Integrating the generated main function with aggregate mapping macros (#103)

fhackett commented 5 years ago

Originally we would generate a Go main function that just defaulted all archetype parameters to some generic implementation.

With aggregate (#103 ) mapping macros we need a slightly more sophisticated system.

Currently our config looks like this (for the counter MPCal example):

{
  "build": {
    "output_dir": "gen",
    "dest_file": "out.go"
  },
  "networking": {
    "enabled": true,

    "state": {
      "strategy": "state-server",
      "peers": ["10.0.0.1:1111", "10.0.0.2:2222", "10.0.0.3:3333"]
    }
  },
  "constants": {
    "iters": "10",
    "procs": "3"
  }
}

This assumes that each process will communicate with others via a single connection, so each peer's instance of some variable can be accessed knowing only IP:port.

For our work-in-progress channel-like abstractions, many of these things no longer hold:

there may be more than one connection
emulating global variable semantics is in this case neither required nor really the point (though the original semantics are still accessible if you don't use the new features)

So, let's imagine we have an instantiation of some archetype that looks something like this:

fair process (Consumer \in 1..NUM_CONSUMERS) == instance AConsumer(ref network, ref queueProcessor)
    mapping network[_] via LossyWrites;
fair process (Producer = ProducerId) == instance AProducer(ref network, ref queueStream)
    mapping network[_] via LossyWrites;
    mapping queueStream via CyclicReads;

Now while in the model checking context we just rely on expanding the mapping macro, in the Go implementation we want to replace it with something. What that thing is is not a thing we can infer, since it resides in the model developer's understanding of what LossyWrites means in reality.

The other problem we have to contend with is in the form of implementation details: how many connections does networks represent, and between whom? It's convenient for the model checker to just pretend everyone is connected, but this breaks down when we have to actually set up TCP (or something like that). Just connecting everyone may be technically correct (and is an option I suppose as long as you tell PGo what's a channel and what's a global variable), but is probably not very convincing even if sold as a naive solution.

Perhaps the simplest approach to dealing with this is, like we already require the user to describe the IP:port pairs on the network, to require the user to describe the peer to peer connections involved.

Naively speaking, let's add something like this to the configuration:

"channels": {
    "Producer": {
        "network": {
            "ProducerId": "@self",
            "1": "Consumer(1)",
            "2": "Consumer(2)",
            "3": "Consumer(3)"
        },
        "queueStream": "@stdio"
    },
    "Consumer(1)": {
        "network": { "ProducerId": "Producer", "1": "@self" },
        "queueProcessor": "@stdio"
    },
    "Consumer(2)": {
        "network": { "ProducerId": "Producer", "2": "@self" },
        "queueProcessor": "@stdio"
    },
    "Consumer(3)": {
        "network": { "ProducerId": "Producer", "3": "@self" },
        "queueProcessor": "@stdio"
    }
}

This boils down to a mapping from process (that is an instance of an archetype) to a mapping from parameter name to some description of how to implement that parameter.
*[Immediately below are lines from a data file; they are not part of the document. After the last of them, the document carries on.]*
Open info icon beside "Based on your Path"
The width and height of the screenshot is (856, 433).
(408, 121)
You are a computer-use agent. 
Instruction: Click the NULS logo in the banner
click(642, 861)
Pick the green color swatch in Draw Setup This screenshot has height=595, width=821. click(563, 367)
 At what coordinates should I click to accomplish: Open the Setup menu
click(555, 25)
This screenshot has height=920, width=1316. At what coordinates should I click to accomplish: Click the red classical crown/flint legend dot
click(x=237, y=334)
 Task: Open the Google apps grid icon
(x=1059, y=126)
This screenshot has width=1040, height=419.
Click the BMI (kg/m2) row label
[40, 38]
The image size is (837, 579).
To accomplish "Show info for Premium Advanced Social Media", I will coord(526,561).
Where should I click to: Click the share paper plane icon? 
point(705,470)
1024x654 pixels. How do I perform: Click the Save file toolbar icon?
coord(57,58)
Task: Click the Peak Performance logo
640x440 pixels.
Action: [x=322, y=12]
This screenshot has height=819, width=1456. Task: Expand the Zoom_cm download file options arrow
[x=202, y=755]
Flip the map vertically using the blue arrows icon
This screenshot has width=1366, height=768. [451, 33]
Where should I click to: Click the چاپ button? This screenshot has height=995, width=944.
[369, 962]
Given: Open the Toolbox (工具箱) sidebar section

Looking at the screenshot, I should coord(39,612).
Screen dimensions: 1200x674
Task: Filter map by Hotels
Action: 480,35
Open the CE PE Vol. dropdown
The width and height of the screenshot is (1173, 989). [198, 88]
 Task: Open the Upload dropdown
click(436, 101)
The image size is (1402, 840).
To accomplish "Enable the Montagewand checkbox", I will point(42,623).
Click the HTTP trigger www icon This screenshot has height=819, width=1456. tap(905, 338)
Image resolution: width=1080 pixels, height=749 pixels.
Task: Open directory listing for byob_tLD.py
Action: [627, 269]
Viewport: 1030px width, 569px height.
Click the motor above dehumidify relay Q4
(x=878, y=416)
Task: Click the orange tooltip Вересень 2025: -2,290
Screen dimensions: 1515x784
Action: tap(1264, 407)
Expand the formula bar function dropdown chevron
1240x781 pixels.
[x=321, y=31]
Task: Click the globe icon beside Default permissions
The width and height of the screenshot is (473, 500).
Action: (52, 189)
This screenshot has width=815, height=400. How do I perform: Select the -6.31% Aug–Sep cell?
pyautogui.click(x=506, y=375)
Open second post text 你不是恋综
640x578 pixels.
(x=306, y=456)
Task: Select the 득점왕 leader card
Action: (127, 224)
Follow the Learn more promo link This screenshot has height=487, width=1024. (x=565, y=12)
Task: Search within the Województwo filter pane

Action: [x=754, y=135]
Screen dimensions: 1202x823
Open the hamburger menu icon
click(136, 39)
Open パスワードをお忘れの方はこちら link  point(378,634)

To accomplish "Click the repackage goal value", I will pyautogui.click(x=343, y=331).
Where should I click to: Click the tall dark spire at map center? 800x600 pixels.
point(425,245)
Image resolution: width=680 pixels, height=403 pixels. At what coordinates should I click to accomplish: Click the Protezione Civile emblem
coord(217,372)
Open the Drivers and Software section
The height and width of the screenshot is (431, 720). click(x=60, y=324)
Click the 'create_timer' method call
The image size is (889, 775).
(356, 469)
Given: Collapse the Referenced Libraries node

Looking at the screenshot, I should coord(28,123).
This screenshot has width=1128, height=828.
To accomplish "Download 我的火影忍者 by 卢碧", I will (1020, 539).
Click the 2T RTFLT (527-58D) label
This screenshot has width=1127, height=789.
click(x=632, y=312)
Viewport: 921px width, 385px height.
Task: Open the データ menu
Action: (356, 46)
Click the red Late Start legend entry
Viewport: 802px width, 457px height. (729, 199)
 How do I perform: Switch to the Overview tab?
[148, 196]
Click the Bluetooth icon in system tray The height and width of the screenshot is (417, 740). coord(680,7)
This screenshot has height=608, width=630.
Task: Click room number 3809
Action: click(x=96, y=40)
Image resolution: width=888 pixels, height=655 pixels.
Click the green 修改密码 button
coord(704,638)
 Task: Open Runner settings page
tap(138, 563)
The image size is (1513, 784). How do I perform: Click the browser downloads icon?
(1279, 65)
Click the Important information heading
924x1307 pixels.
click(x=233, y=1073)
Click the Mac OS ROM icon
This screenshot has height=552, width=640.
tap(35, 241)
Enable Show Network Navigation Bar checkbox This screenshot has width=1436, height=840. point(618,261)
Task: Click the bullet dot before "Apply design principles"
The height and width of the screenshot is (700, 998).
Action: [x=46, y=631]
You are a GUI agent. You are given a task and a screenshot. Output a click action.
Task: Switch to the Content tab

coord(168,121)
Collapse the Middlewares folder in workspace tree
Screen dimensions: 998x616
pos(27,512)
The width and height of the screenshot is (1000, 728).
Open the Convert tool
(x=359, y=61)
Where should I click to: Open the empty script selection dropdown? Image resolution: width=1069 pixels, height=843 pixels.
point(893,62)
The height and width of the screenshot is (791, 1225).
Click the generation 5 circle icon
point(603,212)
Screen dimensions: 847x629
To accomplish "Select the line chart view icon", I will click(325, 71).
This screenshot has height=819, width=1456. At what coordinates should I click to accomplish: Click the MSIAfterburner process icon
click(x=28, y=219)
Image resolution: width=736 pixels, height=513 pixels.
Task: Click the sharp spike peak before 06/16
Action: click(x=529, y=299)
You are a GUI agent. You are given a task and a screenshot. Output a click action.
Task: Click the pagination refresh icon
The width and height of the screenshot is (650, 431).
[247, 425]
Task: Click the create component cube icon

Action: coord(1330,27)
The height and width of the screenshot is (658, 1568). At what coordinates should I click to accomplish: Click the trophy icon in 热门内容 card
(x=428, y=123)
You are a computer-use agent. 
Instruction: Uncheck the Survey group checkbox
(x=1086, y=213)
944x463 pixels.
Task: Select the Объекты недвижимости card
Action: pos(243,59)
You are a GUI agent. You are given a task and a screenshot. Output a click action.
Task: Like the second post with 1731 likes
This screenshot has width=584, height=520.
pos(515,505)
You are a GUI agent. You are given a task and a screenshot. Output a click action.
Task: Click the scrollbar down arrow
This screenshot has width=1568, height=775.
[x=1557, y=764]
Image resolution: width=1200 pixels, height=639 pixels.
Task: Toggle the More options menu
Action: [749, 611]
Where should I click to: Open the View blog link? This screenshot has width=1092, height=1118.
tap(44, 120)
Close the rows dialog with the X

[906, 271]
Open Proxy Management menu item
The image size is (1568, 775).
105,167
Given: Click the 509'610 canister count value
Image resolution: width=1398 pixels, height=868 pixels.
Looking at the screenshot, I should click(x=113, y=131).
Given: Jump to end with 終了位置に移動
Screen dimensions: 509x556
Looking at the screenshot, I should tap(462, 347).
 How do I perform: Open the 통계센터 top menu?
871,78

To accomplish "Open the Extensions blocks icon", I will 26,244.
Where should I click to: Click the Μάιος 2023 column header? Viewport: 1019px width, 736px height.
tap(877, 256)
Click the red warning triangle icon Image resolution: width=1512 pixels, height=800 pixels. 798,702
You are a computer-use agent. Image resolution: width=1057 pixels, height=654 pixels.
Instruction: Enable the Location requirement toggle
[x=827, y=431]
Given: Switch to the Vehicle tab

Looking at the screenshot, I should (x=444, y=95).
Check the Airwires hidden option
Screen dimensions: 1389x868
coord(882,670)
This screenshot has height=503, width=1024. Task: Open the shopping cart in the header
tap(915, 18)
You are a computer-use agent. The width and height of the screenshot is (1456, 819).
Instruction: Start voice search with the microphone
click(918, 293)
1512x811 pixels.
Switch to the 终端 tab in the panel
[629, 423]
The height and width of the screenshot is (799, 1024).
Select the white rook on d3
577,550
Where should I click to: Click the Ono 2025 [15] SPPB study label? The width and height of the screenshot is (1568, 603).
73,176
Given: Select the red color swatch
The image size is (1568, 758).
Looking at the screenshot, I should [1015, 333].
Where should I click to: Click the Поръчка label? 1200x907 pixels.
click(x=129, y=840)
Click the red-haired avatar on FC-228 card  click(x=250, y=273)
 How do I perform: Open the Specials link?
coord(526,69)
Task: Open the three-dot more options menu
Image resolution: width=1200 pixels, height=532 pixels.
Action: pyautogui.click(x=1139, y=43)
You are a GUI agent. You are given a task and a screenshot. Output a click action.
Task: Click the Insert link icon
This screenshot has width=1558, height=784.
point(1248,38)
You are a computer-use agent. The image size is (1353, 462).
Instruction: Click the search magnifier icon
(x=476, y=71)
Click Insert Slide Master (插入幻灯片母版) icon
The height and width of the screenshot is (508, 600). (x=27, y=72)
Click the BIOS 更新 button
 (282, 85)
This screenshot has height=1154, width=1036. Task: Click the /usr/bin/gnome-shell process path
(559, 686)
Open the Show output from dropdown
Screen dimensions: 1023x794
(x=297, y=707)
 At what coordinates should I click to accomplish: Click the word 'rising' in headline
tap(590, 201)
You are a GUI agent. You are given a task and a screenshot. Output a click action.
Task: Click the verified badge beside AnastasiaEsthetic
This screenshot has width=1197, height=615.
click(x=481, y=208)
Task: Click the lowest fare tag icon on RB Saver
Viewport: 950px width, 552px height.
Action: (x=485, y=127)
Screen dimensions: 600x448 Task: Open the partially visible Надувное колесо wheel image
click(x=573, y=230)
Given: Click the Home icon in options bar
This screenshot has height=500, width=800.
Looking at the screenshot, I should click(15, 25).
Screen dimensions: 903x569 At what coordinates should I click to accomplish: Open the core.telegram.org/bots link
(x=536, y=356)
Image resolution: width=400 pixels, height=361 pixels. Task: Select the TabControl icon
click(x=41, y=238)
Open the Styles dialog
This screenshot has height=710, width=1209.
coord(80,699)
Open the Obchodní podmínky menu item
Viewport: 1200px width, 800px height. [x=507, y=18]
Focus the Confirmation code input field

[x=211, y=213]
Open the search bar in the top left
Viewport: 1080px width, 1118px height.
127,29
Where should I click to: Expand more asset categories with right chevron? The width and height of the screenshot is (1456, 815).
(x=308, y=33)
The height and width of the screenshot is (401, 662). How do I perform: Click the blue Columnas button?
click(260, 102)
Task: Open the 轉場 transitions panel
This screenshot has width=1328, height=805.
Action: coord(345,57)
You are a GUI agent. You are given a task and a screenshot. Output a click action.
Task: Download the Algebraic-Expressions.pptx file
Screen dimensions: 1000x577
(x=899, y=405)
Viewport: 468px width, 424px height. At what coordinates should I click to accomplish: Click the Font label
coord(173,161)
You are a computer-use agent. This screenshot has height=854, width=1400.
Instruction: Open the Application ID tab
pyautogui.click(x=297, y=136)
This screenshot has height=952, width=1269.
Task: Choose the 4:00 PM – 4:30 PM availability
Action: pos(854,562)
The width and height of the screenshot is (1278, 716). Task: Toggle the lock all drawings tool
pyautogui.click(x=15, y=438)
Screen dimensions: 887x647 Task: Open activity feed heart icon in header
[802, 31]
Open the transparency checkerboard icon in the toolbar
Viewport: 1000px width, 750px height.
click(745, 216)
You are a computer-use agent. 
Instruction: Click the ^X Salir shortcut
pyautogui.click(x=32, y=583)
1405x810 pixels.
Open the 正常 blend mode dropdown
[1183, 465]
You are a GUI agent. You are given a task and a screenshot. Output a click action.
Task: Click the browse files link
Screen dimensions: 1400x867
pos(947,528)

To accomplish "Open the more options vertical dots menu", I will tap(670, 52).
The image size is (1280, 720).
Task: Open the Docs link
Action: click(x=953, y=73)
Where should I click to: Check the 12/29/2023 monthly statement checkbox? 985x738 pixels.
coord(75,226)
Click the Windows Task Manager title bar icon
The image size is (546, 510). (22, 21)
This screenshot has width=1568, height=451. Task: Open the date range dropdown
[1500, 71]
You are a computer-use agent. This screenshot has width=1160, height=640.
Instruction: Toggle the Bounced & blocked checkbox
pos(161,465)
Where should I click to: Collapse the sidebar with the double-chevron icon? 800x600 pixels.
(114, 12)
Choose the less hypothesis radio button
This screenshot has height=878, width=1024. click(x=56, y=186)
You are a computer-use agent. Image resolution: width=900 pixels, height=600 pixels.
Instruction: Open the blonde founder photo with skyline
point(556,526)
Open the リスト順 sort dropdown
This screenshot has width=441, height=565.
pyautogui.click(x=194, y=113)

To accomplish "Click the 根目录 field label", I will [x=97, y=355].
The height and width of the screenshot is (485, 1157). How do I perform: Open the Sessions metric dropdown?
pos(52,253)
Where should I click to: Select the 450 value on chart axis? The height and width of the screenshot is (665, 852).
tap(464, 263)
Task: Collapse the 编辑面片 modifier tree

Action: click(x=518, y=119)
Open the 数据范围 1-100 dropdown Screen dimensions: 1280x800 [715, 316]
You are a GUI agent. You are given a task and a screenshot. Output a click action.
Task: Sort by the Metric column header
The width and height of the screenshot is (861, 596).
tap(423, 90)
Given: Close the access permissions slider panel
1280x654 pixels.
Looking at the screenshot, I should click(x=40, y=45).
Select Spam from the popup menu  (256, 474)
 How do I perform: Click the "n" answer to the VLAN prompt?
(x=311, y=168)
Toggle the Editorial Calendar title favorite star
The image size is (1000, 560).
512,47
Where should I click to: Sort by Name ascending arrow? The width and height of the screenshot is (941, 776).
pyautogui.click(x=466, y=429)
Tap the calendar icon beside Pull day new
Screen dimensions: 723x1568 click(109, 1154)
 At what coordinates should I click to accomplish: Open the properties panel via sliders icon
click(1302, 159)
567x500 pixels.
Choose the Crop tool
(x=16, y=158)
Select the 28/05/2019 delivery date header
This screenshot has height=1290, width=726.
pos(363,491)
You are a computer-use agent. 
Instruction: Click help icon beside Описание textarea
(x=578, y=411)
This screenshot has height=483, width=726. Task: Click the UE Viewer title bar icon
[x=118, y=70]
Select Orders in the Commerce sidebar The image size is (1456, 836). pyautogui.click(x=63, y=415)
Strings for single variables, (nested if necessary) dictionaries for aggregate maps. Let's for completeness/backwards compatibility that anything that isn't claimed to be a channel gets the default global variable treatment.

Notation:

@self means to accept connections
Producer or Consumer(2), etc mean to connect to that process
@stdio means to bind that thing to standard in and out (not central to this idea, but I wanted to put something for the non-network parameters since they are also an issue).

So, I'm sure there are flaws (and some embedded assumptions I'm still figuring out) in what I'm proposing but hopefully this gets the discussion going. Apologies this took me so long to post - it's been a long week (as usual these days it seems).

P.S you would also need to give a mapping from channel to port number wouldn't you - one port per archetype parameter (multiplied by level of nesting - 1 for nested aggregates)

fhackett commented 5 years ago

After some discussion, we decided that it is (for MVP at least) easier to implicitly make all processes connected. This re-uses a lot of what we already have, and with a little laziness in our implementation can behave equivalently to explicit configuration of different network topologies.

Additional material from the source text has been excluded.